▶ **Verilen Görev 1**
Yargıtay kararının "İstanbuk Bölge Adliye" ile başlayıp "karar tespit edildi." ile biten bölümünü, "Tetkik Hâkimi" ifadesi yerine "Raportör Hâkim" koyarak yeniden yazın.
▶ **Verilen Görev 2**
Yargıtay kararına göre ödeme emri davacıya hangi tarihte tebliğ edilmiştir?

▶ **Belge Metni**
Abaküs Yazılım
10. Hukuk Dairesi
Esas No: 2019/3456
Karar No: 2020/1867

Yargıtay 10. Hukuk Dairesi 2019/3456 Esas 2020/1867 Karar Sayılı İlamı

10. Hukuk Dairesi         2019/3456 E.  ,  2020/1867 K.

    "İçtihat Metni"

    Mahkemesi : İstanbul Bölge Adliye Mahkemesi 33. Hukuk Dairesi


    Dava, ödeme emirlerinin iptali istemine ilişkindir.
    İlk Derece Mahkemesince, hükümde belirtilen gerekçelerle davanın kısmen kabulüne dair verilen karara karşı davalı Kurum vekili tarafından istinaf yoluna başvurulması üzerine, İstanbul Bölge Adliye Mahkemesi 33. Hukuk Dairesince istinaf başvurusunun esastan reddine karar verilmiştir.
    İstanbuk Bölge Adliye Mahkemesi 33. Hukuk Dairesince verilen kararın, davalı Kurum vekili tarafından temyiz edilmesi üzerine, temyiz isteğinin süresinde olduğu anlaşıldıktan ve Tetkik Hâkimi ... tarafından düzenlenen raporla dosyadaki kağıtlar okunduktan sonra işin gereği düşünüldü ve aşağıdaki karar tespit edildi.
    I-İSTEM
    Davacı vekili; davacı hakkında davalı kurum tarafından haksız bir şekilde icra takibi başlatıldığını, bu icra takibinden gönderilen ödeme emrinin davacıya 02/12/2015 tarihinde tebliğ edildiğini ve ödeme emriyle davacıdan 934.202,92 TL talep edildiğini, müvekkilinden talep edilen alacakların 2005 yılının 5. ayı ile 2010 yılının 2. ayı arasında tahakkuk ettirildiğinin belirtildiğini, kurumun prim alacakları ile ilgili 06/07/2014 tarihinden önceki prim borçlarından 5 yıl bu tarihten sonrakilerde ise 10 yıl olduğunu, davacıdan talep edilen prim alacakları ile ilgili zamanaşımı süresinin geçtiğini, bunun yanında davacının asıl prim borçlusu olan ... A.Ş. de yönetim kurulunda görev almadığını, herhangi bir temsil kabiliyetinin de bulunmadığını, dolayısıyla prim borçlarından sorumlu olmadığının, bu nedenle öncelikle icra takibinin ihtiyari tedbiren durdurulmasına ve davacıya gönderilen ödeme emrinin iptaline ve davacının borcunun bulunmadığının tespitine karar verilmesini talep etmiştir.

▶ **Verilen Bilgiler**
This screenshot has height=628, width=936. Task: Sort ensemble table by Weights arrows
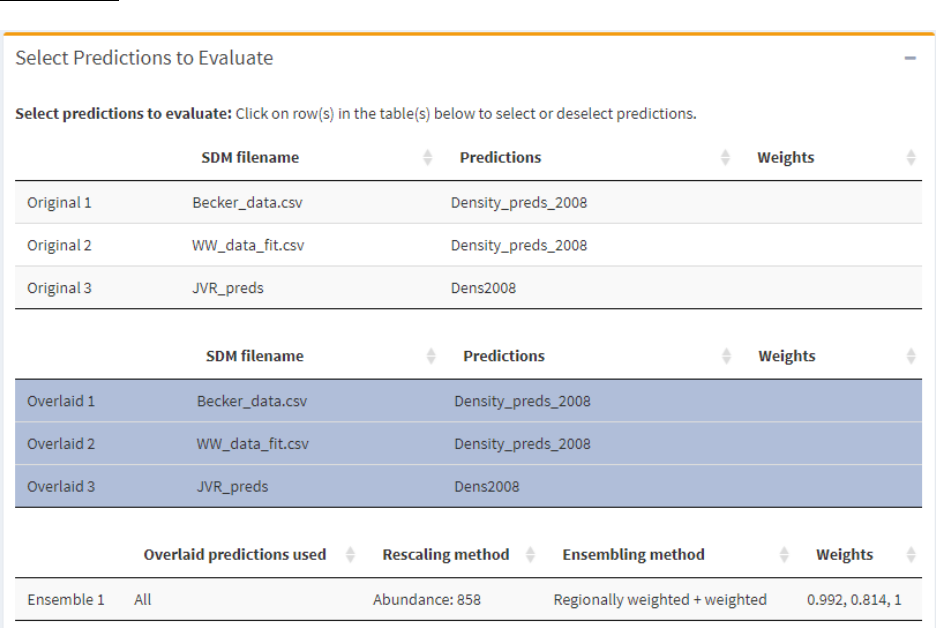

▶ **Çıktı 1**
İstanbuk Bölge Adliye Mahkemesi 33. Hukuk Dairesince verilen kararın, davalı Kurum vekili tarafından temyiz edilmesi üzerine, temyiz isteğinin süresinde olduğu anlaşıldıktan ve Raportör Hâkim ... tarafından düzenlenen raporla dosyadaki kağıtlar okunduktan sonra işin gereği düşünüldü ve aşağıdaki karar tespit edildi.

▶ **Çıktı 2**
02/12/2015